(Work instruction)
Copy out, from the entries below, each line that holds the string "will".

(Supplied material)
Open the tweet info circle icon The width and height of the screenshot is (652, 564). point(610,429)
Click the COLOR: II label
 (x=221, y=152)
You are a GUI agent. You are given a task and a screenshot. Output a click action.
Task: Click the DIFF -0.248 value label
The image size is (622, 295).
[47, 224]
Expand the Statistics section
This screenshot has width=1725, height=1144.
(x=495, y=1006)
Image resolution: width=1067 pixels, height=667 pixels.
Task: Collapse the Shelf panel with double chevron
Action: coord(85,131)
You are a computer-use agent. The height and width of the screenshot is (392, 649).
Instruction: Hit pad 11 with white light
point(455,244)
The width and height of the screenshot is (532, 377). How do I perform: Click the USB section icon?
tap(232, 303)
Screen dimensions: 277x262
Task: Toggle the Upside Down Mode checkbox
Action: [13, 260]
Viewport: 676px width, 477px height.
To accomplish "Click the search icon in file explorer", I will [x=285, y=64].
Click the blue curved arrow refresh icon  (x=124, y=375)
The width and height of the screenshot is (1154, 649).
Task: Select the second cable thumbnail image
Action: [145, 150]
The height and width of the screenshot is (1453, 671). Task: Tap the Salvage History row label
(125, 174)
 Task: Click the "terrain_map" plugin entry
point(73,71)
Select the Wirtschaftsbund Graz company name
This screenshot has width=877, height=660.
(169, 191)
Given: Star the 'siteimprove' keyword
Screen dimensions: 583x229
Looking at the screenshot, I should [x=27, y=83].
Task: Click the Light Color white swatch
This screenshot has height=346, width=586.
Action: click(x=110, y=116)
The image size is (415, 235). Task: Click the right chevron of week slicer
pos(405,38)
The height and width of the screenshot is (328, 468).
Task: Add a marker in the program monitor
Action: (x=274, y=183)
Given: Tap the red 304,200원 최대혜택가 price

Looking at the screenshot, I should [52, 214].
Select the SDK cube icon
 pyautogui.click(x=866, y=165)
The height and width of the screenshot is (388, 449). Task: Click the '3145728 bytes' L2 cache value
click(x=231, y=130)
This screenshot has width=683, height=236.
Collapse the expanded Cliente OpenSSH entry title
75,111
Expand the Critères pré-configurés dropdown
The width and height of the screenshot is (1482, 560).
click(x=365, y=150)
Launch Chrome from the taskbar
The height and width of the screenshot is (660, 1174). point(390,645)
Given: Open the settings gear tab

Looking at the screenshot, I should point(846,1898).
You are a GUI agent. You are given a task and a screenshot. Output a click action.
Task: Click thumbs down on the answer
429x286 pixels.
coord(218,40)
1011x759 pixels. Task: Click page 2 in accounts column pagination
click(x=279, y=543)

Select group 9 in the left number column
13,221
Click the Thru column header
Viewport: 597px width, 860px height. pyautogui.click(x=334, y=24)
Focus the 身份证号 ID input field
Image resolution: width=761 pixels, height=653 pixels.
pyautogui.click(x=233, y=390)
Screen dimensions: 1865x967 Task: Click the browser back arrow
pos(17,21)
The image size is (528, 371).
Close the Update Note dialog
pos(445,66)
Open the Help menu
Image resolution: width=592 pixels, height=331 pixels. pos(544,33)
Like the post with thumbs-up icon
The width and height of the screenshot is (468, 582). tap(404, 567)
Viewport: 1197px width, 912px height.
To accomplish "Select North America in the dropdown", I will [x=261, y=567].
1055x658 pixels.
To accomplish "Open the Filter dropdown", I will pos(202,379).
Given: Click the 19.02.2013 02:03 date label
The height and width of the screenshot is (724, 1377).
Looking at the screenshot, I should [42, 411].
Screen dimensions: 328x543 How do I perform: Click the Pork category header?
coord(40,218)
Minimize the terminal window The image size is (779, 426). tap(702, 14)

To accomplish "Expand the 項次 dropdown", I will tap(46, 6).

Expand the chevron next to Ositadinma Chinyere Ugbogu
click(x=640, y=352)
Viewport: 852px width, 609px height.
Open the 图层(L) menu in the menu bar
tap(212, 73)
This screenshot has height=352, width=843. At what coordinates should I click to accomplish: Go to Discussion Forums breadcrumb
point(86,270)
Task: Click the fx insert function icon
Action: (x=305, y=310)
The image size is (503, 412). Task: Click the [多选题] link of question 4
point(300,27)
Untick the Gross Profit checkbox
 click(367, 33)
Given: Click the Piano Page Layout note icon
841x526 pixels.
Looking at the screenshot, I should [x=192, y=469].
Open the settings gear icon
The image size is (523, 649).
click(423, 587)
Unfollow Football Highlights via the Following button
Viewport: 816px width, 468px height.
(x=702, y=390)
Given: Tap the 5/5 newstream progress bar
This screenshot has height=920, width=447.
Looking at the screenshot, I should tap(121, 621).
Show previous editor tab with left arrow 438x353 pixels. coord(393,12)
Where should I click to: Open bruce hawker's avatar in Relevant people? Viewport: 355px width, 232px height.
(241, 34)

(Answer space)
To accomplish "Click the search icon in file explorer", I will [x=285, y=64].
To accomplish "Select North America in the dropdown", I will [x=261, y=567].
To accomplish "Open the Filter dropdown", I will pos(202,379).
To accomplish "Expand the 項次 dropdown", I will tap(46, 6).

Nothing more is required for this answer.